It might not have happened precisely that way...
Fresh out of rehab, badly behaved diva Augusta Price has one last chance to turn her life around. Her memoir, Based on a True Story, has become an unlikely hit, and she's going to use that fame to start afresh. But Augusta is her own worst enemy.
Augusta discovers that her former lover is planning a tell-all book of his own. Enraged - and concerned that perhaps her version of events may not have been the most accurate - Augusta decides to ensure that her story is the only one that will see the light of day.

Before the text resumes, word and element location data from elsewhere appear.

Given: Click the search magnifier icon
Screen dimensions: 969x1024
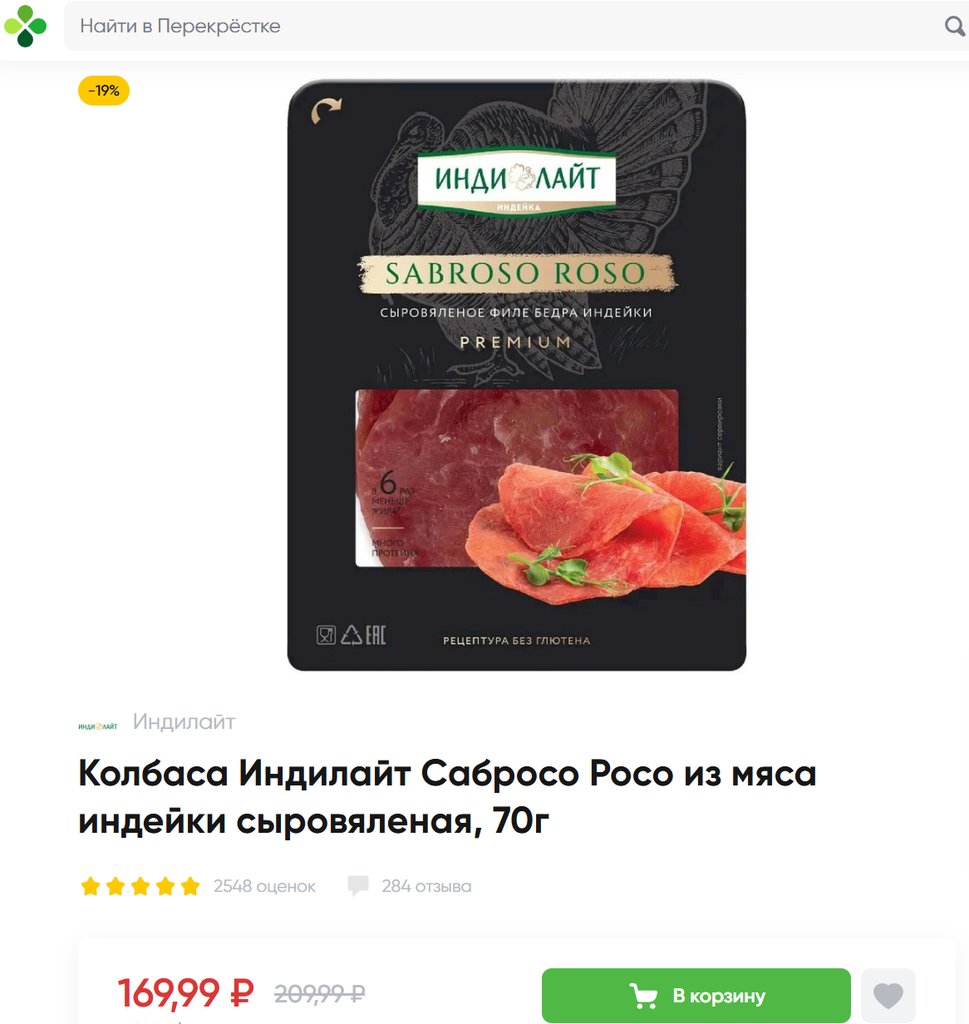Looking at the screenshot, I should click(x=955, y=26).
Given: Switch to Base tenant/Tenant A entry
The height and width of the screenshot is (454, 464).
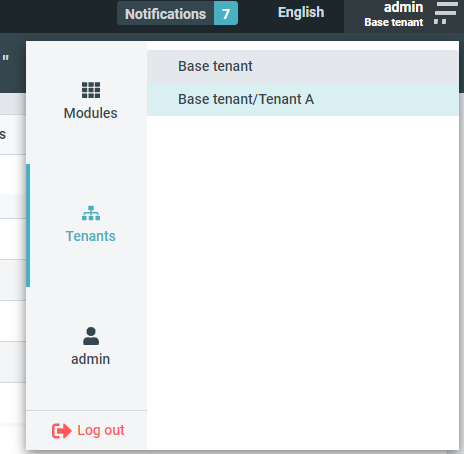Looking at the screenshot, I should [x=303, y=99].
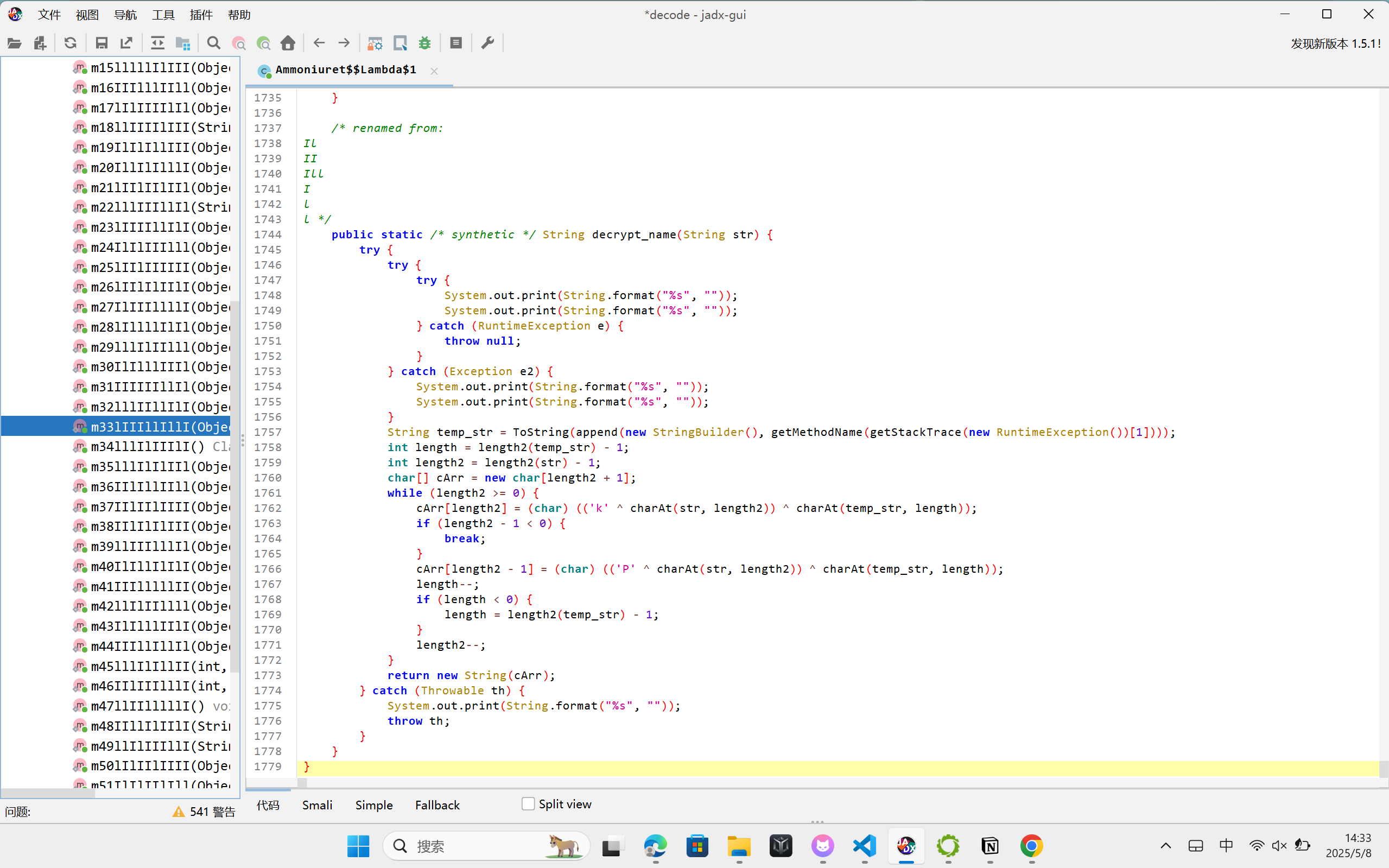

Aided and abetted by Frances, her newly employed ghostwriter, Augusta finds her way back to California, and to her lost love. It's time to face up to her past: something that will be the making - or breaking - of Augusta Price.
Hilarious, honest, and unforgettable, Augusta will find her way into your heart - and steal it, and all your vodka.
Augusta Price is a pill-popping middle-aged has-been with a boozy diva's primal thirst for drama. With her life and TV career in shambles, she's more prone than usual to go off the rails. Elsewhere in London is Frances Bleeker, a shy Californian whose journalism career in the British capital has recently tanked. Fortunately, her newspaper interview with Augusta leads to a gig ghost writing the actress's tell-all memoir and a bumpy trip to L.A. where figures from both women's pasts lurk. From the opening sentence of her debut ("It was not the first time she'd been asked to leave a clinic"), newspaper columnist Renzetti strives to signal a lightweight but outrageous comedy, somewhere between the Stoli-fuelled antics of the BBC's Absolutely Fabulous and the caustic black wit of Edward St. Aubyn. It's hit and miss; shopworn ridicule of Californians, a series of slurred drunken scenes, and pratfalls ensue. The story has an out-of-place redemption arc, and the sentimentality tends to domesticate and declaw what would have been a scandalous premise. Peppered liberally with zingers courtesy of Augusta, the result is a comedy that's sporadically funny, but no more edgy than a television sitcom on a major network.